Les années se suivent et se ressemblent à la pompe alors qu’un autre rapport démontre que les automobilistes de la Gaspésie – et ceux de Gaspé en particulier – paient leur essence beaucoup plus cher qu’ailleurs au Québec.
Cette fois, c’est le Rapport annuel du marché de détail de l’essence de la Régie de l’énergie du Québec qui démontre la gourmandise des détaillants en Gaspésie.
En 2025, le prix moyen affiché dans la région a été de 1,58 $, selon le document. La moyenne québécoise a été établie à 1,53 $. Cette donnée classe la Gaspésie au deuxième rang des régions où le prix à la pompe était le plus élevé au Québec dans la dernière année.
Le Nord-du-Québec, en raison de sa distance, était seul au premier rang. Montréal était à égalité avec la Gaspésie. Le fait que la métropole affichait aussi un prix de 1,58 $ s’explique par des taxes additionnelles pour le transport en commun.
Ce constat explique encore plus difficilement les prix élevés dans la région, qui bénéficie pourtant d’un crédit de taxes de 4,6 ¢ du gouvernement provincial, à l’exception des secteurs limitrophes avec le Nouveau-Brunswick.

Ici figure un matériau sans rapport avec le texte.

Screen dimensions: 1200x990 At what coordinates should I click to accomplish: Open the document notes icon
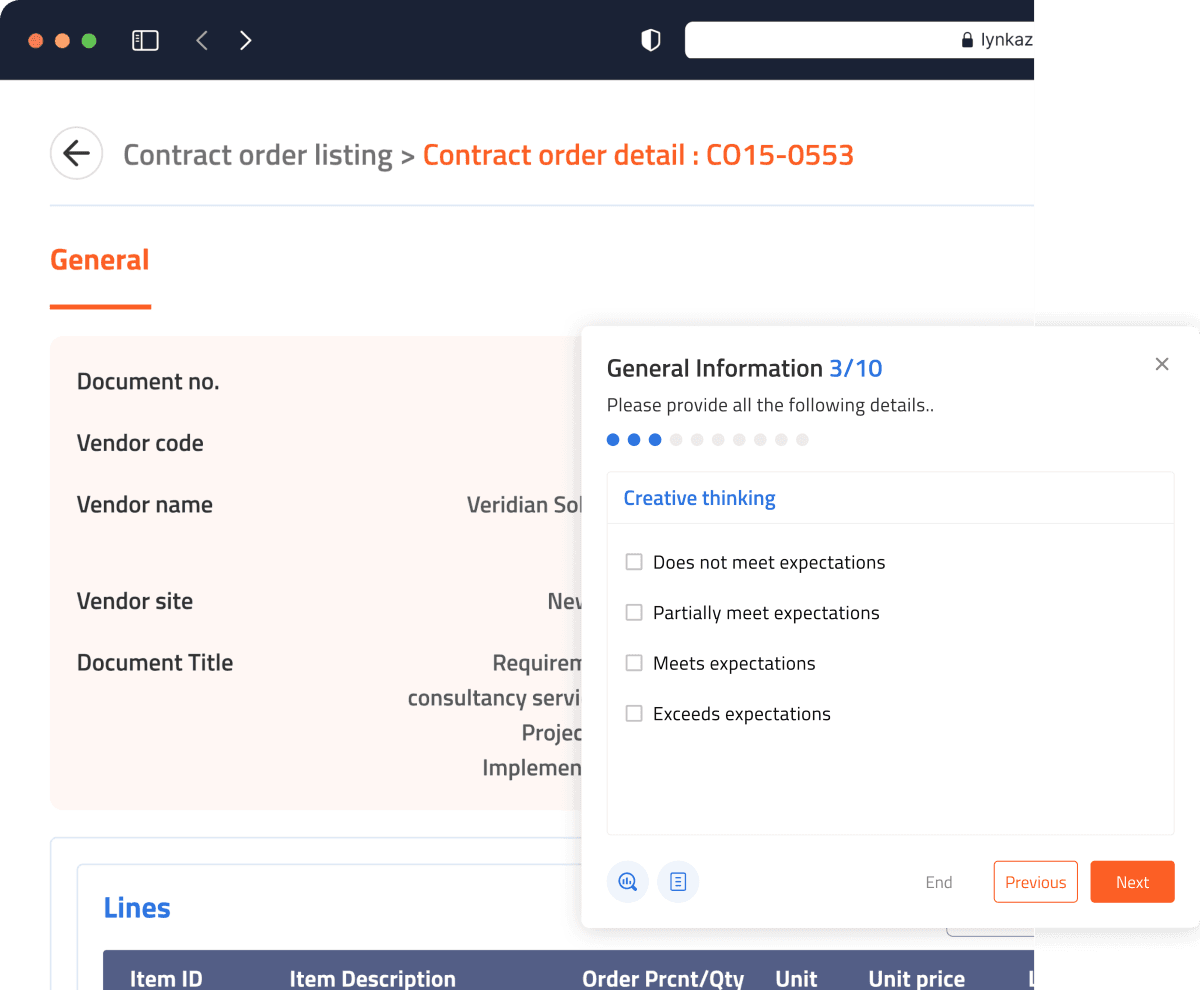(x=678, y=882)
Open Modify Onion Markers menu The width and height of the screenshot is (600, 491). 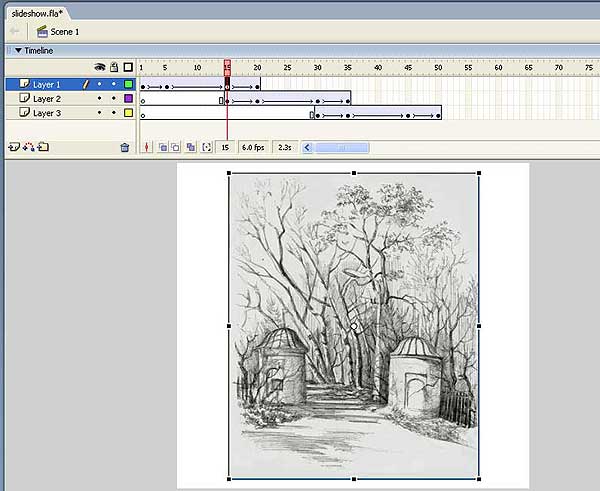click(x=206, y=147)
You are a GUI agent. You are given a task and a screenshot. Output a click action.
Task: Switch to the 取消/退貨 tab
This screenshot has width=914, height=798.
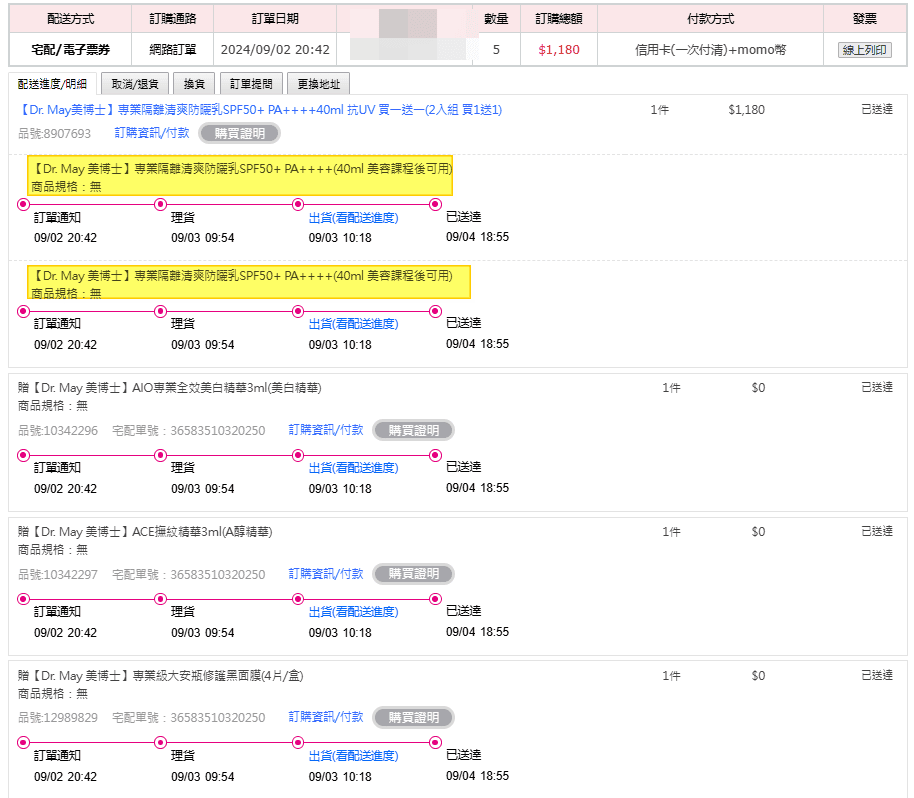134,85
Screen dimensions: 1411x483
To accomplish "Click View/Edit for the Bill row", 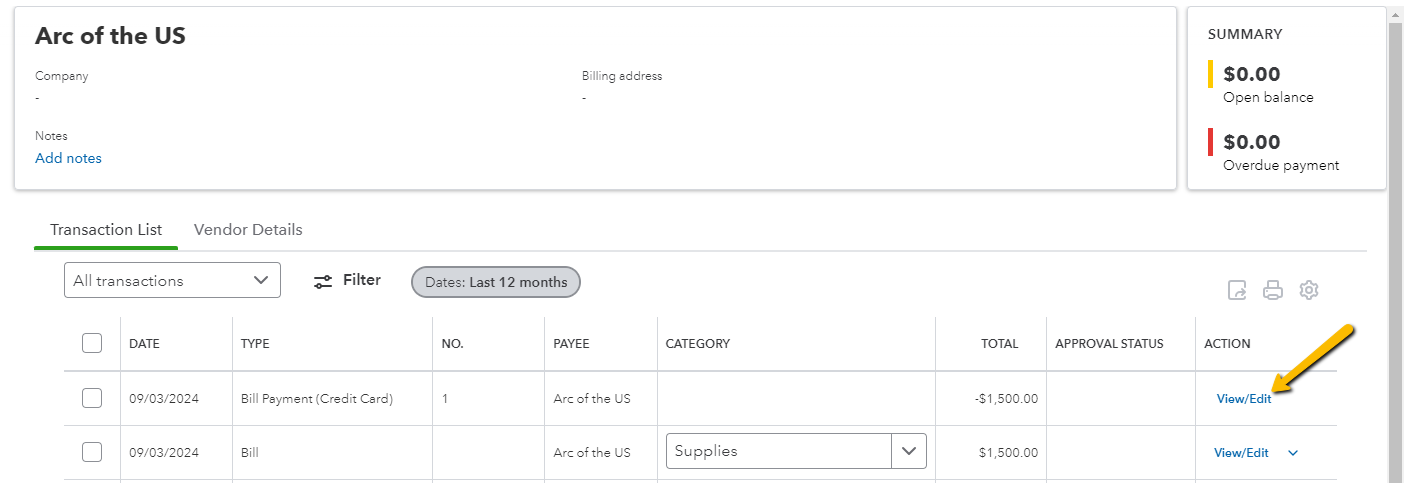I will 1241,453.

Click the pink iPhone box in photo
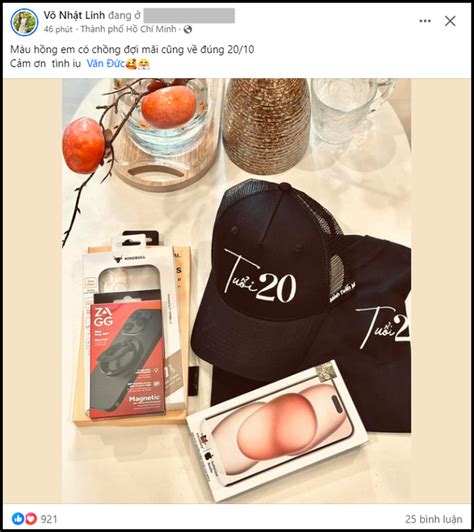point(278,430)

En théorie, ce crédit est censé éponger le coût plus élevé de transport qui a été établi à 5 ¢ par la Régie l’an dernier. En tenant compte de l’ensemble des données de celle-ci, il devient de plus en plus difficile de justifier ces prix élevés.

La marge en cause
Une partie de cette explication se trouve dans la marge de détail des détaillants. Les automobilistes gaspésiens ne semblent pas profiter de l’abolition du prix plancher alors que la marge bénéficiaire moyenne a été de 13 ¢ en 2025, en baisse de 2 ¢ sur 2024, mais loin de la moyenne québécoise de 9 ¢.
En fouillant davantage dans les données de la Régie de l’énergie, on constate que dans la région, la marge la plus élevée reste à Gaspé à 13,6 ¢ l’an dernier. Elle est de 12,3 ¢ dans Rocher-Percé et 11,4 ¢ dans la Baie-des-Chaleurs.
En comparaison, elle est en moyenne de 11 ¢ au Bas-Saint-Laurent et à Montréal, de 10 ¢ à Québec et 9 ¢ sur la Côte-Nord.
Un élément qui pourrait mettre davantage de pression sur les détaillants d’essence de Gaspé et de la Gaspésie dans les prochains mois : la Régie mettra en place une nouvelle méthode de collecte de données.
À compter du 1er avril, dès que le prix changera dans une station-service, il sera disponible sur le site de la Régie, ce qui lui permettra de suivre de plus près les données régionales.
Une tendance qui dure
Un rapport réalisé par le chercheur Robert Clark à la demande du gouvernement du Québec avait établi en 2024 que le prix du litre d’essence avant taxes vendu en Gaspésie a été le plus élevé au Québec au cours de la dernière décennie.
Il s’était notamment penché sur le cas de Gaspé qui trône semaine après semaine à des prix au sommet de la fourchette. Il avait constaté que la marge moyenne était passée de 9 ¢ en 2021 à 15,2 ¢ en 2023, soit près de 70% en l’espace d’à peine deux ans.
« L’idée selon laquelle les prix sont plus élevés dans certaines régions que dans d’autres parce que les entreprises doivent compenser la baisse des volumes par des prix plus élevés n’a pas de sens et n’en constitue probablement pas l’explication pour les prix plus élevés observés », notait-il, concluant que le manque de concurrence à Gaspé expliquait la situation.
Ce rapport confirmait deux enquêtes effectuées par la Régie de l’énergie à l’effet que les détaillants engrangeaient davantage de profits à Gaspé qu’ailleurs au Québec.
Entre 2018 et 2023, les marges ont notamment augmenté de 9,4 ¢/litre à 14,7 ¢/litre comparativement à l’ensemble du Québec où elles avaient augmenté de 6,5 ¢/litre à 10,2 ¢/litre pour la même période, toujours selon la Régie de l’énergie.